Per parte propria l’azienda ha lamentato di aver trovato una situazione “estremamente complessa” al momento del suo insediamento, “frutto di anni di cattiva gestione: costi e tassi di inefficienza elevatissimi, con un livello di assenteismo superiore al 10%. Basti pensare – descrive Vittorio Civitillo, presidente di Seri Industrial – che nello stabilimento di Bologna, allo stato attuale, vengono prodotti 3 bus al mese (0,2 al giorno), mentre per ripristinare la redditività è fondamentale raggiungere l`obiettivo minimo di 3 mezzi prodotti al giorno.
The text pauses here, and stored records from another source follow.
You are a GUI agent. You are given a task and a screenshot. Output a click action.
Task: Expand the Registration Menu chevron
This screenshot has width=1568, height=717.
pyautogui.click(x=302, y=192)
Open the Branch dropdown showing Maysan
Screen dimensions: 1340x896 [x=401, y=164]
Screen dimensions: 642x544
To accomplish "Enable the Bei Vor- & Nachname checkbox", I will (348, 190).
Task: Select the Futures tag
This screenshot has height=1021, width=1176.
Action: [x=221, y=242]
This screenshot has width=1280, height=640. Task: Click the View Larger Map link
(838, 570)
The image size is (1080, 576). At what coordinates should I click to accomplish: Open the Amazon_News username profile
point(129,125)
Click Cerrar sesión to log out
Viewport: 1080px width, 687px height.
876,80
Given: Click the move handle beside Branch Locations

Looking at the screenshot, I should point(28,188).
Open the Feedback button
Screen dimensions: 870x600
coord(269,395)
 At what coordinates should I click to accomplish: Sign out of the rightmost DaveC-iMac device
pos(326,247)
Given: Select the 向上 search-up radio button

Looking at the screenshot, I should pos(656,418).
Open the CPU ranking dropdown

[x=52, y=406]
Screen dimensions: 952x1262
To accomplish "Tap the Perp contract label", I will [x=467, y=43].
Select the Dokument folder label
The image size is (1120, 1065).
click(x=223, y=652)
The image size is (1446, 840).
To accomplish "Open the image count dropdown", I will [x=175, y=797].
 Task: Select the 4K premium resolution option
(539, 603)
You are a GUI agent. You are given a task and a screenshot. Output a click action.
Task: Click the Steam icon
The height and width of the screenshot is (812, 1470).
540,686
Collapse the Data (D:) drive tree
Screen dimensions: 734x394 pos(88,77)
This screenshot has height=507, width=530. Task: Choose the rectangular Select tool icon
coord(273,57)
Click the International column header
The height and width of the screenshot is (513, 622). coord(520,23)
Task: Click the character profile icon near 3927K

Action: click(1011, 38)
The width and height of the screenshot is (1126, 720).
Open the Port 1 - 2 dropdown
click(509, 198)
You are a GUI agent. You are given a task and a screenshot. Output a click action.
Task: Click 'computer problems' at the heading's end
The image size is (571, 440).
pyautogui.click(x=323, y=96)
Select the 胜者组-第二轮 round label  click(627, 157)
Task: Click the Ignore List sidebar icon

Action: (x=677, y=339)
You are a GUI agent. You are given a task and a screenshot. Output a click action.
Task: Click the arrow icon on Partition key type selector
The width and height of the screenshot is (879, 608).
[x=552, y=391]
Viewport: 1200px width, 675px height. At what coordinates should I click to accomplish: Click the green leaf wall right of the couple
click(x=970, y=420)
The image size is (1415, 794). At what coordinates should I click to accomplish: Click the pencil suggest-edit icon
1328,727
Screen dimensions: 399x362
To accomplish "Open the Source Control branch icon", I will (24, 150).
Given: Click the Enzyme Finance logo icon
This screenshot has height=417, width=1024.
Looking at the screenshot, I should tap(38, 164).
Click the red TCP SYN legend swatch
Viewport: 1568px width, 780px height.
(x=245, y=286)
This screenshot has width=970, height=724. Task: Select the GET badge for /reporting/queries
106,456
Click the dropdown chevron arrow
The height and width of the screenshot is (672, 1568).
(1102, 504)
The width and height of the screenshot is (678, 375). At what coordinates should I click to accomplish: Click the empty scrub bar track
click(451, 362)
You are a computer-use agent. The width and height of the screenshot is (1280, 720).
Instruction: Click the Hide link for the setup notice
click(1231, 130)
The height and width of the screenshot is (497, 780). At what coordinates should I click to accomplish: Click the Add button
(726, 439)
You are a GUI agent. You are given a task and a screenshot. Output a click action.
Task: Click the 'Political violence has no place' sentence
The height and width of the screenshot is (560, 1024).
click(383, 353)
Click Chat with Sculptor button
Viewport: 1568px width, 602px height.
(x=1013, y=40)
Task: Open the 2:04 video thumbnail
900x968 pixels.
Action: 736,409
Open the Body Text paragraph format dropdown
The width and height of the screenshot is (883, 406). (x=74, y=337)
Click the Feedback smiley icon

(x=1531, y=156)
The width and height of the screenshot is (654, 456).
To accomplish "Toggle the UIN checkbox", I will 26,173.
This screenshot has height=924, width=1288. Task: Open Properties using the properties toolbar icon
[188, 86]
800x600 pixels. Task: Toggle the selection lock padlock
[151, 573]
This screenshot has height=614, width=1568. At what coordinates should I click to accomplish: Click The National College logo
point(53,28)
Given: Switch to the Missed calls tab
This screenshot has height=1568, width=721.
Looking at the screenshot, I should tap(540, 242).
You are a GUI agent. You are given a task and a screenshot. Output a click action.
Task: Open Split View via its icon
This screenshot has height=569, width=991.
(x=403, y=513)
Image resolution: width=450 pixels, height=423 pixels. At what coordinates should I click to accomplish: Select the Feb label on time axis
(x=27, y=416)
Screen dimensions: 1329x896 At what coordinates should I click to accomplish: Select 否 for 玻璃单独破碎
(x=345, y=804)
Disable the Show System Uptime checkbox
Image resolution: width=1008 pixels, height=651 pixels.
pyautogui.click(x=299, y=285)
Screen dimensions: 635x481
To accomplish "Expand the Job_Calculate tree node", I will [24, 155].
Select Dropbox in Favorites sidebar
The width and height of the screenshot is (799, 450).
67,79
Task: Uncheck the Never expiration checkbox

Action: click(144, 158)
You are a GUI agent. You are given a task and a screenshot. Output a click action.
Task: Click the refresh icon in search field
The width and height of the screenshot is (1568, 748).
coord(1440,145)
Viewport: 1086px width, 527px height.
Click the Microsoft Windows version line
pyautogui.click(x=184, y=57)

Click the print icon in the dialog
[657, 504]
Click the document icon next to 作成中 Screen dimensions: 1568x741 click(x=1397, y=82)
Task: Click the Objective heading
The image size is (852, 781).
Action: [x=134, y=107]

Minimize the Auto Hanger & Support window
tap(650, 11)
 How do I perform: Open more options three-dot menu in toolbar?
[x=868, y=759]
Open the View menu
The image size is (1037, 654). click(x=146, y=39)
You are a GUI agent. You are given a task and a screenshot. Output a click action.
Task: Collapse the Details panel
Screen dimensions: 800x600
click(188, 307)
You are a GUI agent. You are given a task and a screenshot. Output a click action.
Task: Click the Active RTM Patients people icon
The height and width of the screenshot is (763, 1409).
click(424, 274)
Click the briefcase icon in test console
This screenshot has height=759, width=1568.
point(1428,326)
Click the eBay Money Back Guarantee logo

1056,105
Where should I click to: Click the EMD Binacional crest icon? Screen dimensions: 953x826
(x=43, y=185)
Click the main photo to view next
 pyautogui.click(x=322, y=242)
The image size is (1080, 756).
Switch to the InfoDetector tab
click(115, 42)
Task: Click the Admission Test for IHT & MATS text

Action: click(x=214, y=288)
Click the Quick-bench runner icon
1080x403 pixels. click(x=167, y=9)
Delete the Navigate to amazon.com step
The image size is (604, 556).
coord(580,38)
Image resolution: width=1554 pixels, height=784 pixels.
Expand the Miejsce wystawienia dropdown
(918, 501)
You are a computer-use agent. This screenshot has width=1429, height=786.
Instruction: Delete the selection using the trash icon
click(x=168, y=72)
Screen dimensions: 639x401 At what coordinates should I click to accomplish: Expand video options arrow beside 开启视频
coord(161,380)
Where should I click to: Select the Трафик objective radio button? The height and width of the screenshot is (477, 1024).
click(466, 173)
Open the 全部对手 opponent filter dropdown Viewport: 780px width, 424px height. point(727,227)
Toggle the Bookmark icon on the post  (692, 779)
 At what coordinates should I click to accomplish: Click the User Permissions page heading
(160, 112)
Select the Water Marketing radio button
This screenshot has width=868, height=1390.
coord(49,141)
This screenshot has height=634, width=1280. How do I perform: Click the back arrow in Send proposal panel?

Allo stato attuale, il tasso di dispersione industriale è al 20% e l`azienda perde 30 milioni di euro l`anno”.
“Ora ci aspetta un percorso di risanamento e di rilancio dell`azienda – ha aggiunto -. Il piano industriale che presentiamo ha l`ambizione di incrementare la produzione, guardando con determinazione alla transizione verso l`elettrico potenziando l`area di ricerca e sviluppo di Bologna, che dovrà essere il cuore dell`azienda”.
Su intervento del Mimit e degli enti locali, riferisce il ministero, IIA e le organizzazioni sindacali torneranno a incontrarsi per approfondire il piano industriale e le relative azioni di rilancio dell’azienda, senza l’attivazione in questa fase di alcuna iniziativa unilaterale da parte della società. In programma un nuovo confronto con la proprietà, prima in sede locale e poi, il 16 settembre prossimo, a livello nazionale.